**EXTRACT TO READ**
<<<<

Address Litigation and Defensive Medicine
Tort reform eliminates ridiculous litigation, averts the waste related to physicians performing unnecessary tests as they practice “defensive” medicine, and could reduce healthcare costs by another $200 billion a year.
Wellness and Prevention
Here’s where we must have inspired and credible political leadership to fill the current void and raise the collective national consciousness.
Most of us can remember how government-led campaigns changed behavior through vivid imagery that etched into our memories messages with impact: Smokey Bear’s sad reminder that “Only you can prevent forest fires”; the crash-test dummies Vince and Larry, serving as a testimonial for seatbelt safety by suggesting that “You can learn a lot from a dummy”; …
The private sector can never be expected to drive behavioral change, although we’ve seen employers make valiant attempts at implementing programs to lower healthcare costs – efforts that unfortunately are doomed to fall short. These range from positive reinforcement – discounted health club memberships and bonuses for employees who meet certain fitness targets – to surcharges for employees who smoke. Meantime, HMOs and other insurers have adopted low- or no-cost preventative programs for baby wellness visits, routine check-ups, mammographies, and other procedures that are designed to detect issues early instead of simply providing treatment after the fact. Such initiatives are only likely to succeed if we make wellness a national imperative, something that requires political leadership and personal responsibility. In the end, each of us must take on greater accountability for making positive choices in our lifestyle.
I do think one could make the argument that a parallel strategy to that suggested for enhancing Wellness and Prevention (i.e., “inspired and credible political leadership to fill the current void and raise the collective national consciousness”) could also be implemented to enhance compliance. Even so, kind of public service announcements and ad campaigns to which Mr. Snow points have not, to my knowledge, shown more than short term gains when applied to patient compliance (e.g., ad campaigns to encourage participation in mammogram screening). And, more to the point, Mr. Snow did not himself suggest that as a compliance solution.

>>>>

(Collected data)

<<<<

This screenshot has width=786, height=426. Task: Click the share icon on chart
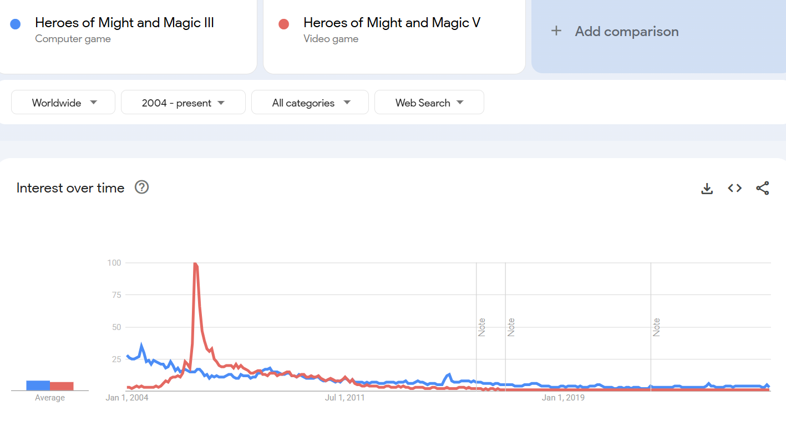[763, 189]
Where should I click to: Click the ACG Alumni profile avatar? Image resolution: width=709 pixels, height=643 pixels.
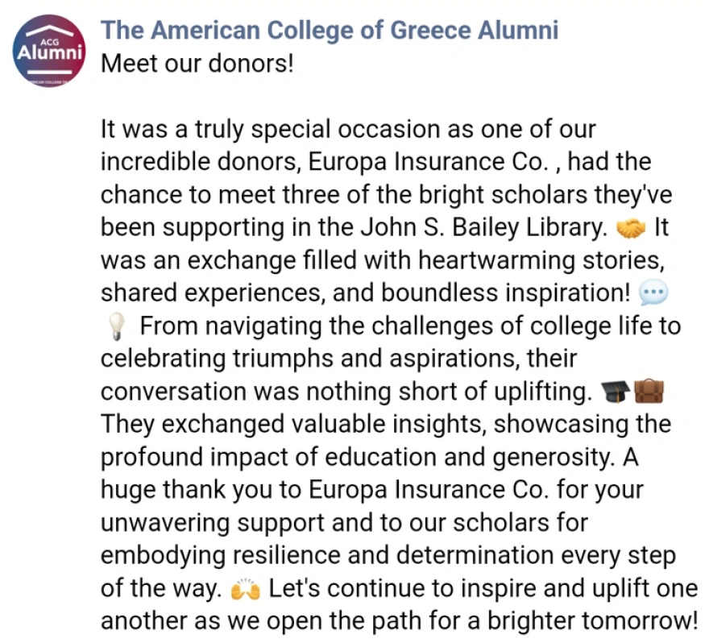pos(50,50)
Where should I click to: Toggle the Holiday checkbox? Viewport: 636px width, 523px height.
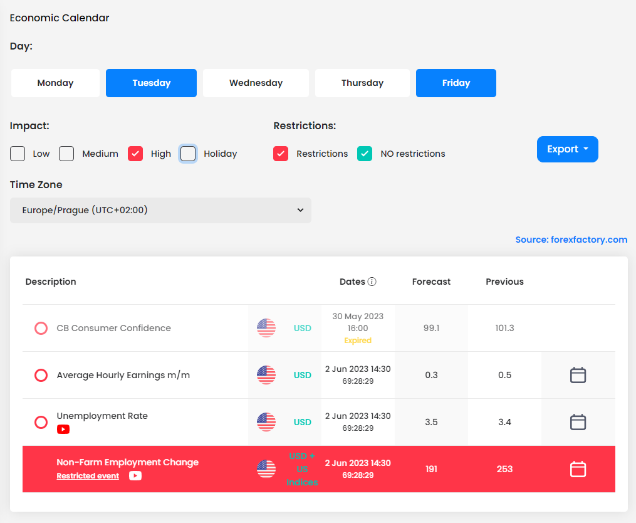[188, 154]
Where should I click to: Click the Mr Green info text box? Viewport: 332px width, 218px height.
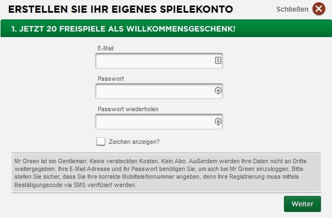166,173
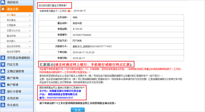Expand the 组合投资申购 arrow
The image size is (205, 112).
pos(30,46)
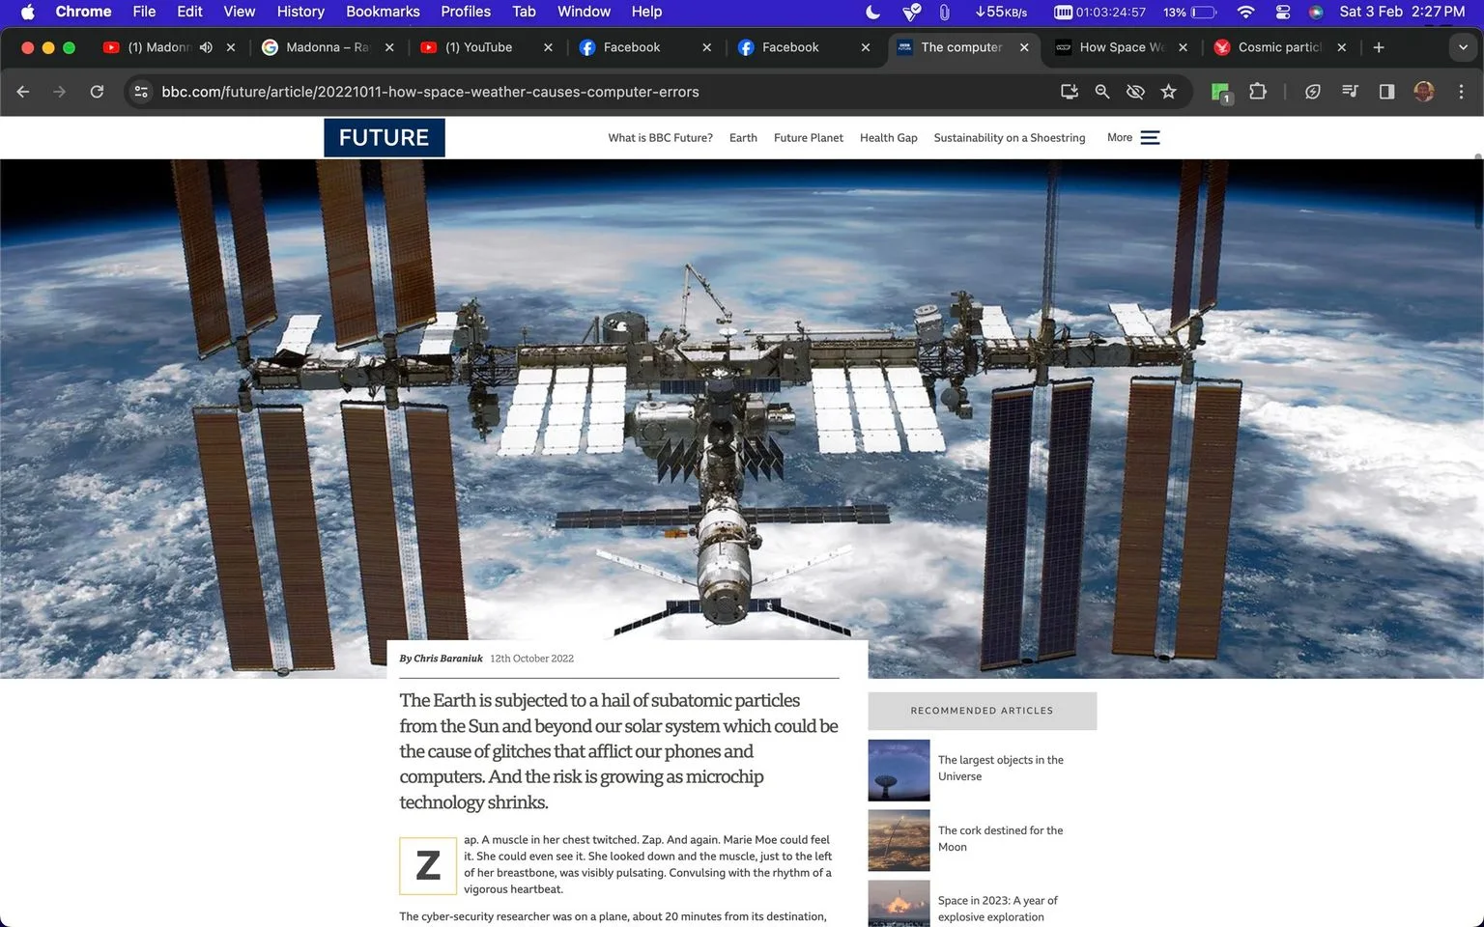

>>>>

**INSTRUCTIONS FOR THE TASK**
Reproduce the healthcare text from "Address Litigation and" to "collective national consciousness.", substituting "Legal reform" for "Tort reform".

**RESPONSE**
Address Litigation and Defensive Medicine
Legal reform eliminates ridiculous litigation, averts the waste related to physicians performing unnecessary tests as they practice “defensive” medicine, and could reduce healthcare costs by another $200 billion a year.
Wellness and Prevention
Here’s where we must have inspired and credible political leadership to fill the current void and raise the collective national consciousness.